The girl, opening a large knotted handkerchief which she had [pg 240]brought filled with sweet biscuit, took a step or two forward to meet the bull. Nestling against his huge head, powerful enough to bear up a horse and rider impaled upon his horns, she calmly fed the great beast from her store. Never could there have been a more beautiful picture since the day when another bull submitted to the caresses of Europa.

Vivillo scarcely deigned to look at Dick, who made some bids for his favour. All his chivalrous soul of toro bravo was absorbed in pleasure at Pilar's return, gratitude for her remembrance of him. I would scarcely have believed that it could be real, had I not seen it.

For ten minutes she stayed, Dick close at her side, always ignored by the bull; then she returned and walked towards us, slowly, the herdsman keeping near and Vivillo marching after in a resolute way which would have turned grey the hair of a nervous man or woman.

But if Dick were conscious of his nerves in such an unusual situation, he did not show it.
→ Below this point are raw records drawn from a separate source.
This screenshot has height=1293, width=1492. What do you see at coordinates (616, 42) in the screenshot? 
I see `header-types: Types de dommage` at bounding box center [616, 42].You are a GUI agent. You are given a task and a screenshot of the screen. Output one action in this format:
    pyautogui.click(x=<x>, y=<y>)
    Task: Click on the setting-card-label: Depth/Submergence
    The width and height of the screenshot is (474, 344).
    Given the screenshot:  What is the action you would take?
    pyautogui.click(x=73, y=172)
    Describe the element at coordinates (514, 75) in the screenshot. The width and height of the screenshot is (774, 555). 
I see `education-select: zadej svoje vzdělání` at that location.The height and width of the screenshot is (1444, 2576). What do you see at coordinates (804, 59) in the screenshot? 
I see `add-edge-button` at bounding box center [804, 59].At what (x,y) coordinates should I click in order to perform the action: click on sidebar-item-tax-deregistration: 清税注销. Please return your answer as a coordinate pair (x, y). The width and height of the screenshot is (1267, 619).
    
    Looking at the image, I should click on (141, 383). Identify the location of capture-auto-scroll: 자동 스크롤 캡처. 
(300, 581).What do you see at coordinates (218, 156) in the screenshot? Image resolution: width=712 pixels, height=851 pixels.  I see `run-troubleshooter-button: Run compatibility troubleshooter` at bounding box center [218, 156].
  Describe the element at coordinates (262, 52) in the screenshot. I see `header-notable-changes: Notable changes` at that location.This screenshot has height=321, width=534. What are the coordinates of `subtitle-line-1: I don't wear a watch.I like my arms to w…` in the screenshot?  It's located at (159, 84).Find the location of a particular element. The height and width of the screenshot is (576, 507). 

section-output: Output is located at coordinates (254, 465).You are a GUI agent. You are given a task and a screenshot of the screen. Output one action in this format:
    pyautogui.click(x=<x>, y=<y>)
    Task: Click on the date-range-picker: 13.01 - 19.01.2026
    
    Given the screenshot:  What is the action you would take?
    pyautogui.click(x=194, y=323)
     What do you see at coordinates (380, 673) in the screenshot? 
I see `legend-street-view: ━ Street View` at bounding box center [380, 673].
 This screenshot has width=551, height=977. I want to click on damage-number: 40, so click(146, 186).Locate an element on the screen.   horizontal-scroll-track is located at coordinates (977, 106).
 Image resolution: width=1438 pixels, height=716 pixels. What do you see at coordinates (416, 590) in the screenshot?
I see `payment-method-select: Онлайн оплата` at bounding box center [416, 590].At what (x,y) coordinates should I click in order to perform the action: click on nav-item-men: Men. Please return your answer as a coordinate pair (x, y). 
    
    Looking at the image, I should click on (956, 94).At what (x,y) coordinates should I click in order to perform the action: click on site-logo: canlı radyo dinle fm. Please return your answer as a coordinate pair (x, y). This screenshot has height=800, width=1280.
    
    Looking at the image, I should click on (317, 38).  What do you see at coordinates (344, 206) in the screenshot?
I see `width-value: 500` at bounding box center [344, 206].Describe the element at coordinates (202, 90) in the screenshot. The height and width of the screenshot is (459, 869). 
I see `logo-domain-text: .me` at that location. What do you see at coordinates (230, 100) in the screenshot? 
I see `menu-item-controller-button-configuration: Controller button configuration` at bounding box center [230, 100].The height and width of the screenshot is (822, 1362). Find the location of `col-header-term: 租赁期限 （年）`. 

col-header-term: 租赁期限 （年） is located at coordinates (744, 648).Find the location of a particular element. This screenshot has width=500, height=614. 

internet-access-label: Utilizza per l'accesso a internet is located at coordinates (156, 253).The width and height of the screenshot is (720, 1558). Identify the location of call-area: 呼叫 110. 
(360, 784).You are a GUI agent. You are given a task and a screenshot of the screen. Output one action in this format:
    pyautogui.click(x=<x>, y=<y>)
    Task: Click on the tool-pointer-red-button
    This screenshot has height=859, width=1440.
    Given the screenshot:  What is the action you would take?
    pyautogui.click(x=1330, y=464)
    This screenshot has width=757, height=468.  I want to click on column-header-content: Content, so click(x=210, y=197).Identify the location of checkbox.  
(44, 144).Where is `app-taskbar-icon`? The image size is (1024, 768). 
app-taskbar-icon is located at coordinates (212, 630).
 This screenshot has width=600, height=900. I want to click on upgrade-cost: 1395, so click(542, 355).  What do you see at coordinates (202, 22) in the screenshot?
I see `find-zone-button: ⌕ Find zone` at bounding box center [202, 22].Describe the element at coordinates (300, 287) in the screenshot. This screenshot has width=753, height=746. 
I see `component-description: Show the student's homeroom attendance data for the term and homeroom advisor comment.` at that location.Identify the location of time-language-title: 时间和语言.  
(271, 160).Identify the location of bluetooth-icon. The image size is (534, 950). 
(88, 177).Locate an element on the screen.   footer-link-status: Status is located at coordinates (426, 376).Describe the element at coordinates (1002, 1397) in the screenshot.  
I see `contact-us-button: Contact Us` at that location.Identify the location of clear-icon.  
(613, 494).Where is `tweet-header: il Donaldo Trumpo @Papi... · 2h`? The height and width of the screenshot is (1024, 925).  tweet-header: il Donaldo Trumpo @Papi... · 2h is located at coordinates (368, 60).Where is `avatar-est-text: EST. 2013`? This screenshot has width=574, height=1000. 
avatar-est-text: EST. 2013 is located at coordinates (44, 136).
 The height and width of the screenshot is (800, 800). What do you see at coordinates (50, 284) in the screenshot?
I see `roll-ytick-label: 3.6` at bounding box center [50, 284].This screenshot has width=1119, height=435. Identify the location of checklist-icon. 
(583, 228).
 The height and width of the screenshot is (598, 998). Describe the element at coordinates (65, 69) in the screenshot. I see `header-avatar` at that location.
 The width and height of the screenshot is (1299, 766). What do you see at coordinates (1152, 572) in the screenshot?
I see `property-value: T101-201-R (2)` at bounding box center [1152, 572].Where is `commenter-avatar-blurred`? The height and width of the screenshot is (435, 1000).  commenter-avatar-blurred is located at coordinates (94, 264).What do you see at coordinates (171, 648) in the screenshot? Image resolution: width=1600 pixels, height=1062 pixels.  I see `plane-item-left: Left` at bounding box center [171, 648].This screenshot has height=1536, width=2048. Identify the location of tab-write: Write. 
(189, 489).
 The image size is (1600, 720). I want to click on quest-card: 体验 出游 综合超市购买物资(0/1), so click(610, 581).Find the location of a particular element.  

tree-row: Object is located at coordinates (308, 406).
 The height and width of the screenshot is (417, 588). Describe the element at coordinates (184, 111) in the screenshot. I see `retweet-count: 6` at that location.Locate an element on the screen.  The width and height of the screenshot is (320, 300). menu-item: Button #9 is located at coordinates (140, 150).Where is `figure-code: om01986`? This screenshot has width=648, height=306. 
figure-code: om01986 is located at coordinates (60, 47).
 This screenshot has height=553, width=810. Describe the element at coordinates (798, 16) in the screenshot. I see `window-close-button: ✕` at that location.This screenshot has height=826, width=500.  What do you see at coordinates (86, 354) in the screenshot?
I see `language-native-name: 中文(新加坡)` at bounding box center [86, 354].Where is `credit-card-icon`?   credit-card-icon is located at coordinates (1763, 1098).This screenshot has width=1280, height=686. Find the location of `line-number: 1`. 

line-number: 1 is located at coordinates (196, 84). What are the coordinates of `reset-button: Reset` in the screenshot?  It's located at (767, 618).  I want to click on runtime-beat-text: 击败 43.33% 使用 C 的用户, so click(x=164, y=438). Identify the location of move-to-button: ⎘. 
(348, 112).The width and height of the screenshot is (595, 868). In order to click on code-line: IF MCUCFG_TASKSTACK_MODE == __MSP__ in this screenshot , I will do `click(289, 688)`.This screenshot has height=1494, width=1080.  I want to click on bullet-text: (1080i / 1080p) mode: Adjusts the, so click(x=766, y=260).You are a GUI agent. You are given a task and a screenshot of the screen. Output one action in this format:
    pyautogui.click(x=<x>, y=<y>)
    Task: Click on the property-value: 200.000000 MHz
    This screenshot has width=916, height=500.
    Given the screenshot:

His head was bent over Pilar's, talking earnestly, and though she never looked up at him in answer, once she broke out laughing, so merrily, I wondered what he had said.

In our own meadow again, safely delivered from the bulls, Pilar slipped instantly to her father's side and began chattering about Vivillo, who stood by the ditch looking wistfully after her as he chewed his last biscuit. Dick and I were thus thrown together; and though Dick's face is no tell-tale, I guessed somehow that his mind was not as calm as his features.

“I should think that might have been a little upsetting to an amateur,” I said.

“Maybe,” answered Dick, absent-mindedly. “But it isn't that, if I'm looking queer. Say Ramón, I've done it.”

“What?”

“Proposed to a girl for the first time in my life. What's more, I grovelled. I called Vivillo a lamb, though at the moment he was looking more like several dozen lions. I told her if she'd [pg 241]marry me, she could have him and any other bulls sitting about on our hearthrug; that we'd have a nice big one on purpose.”

“That ought to be an inducement—even from a heretic.”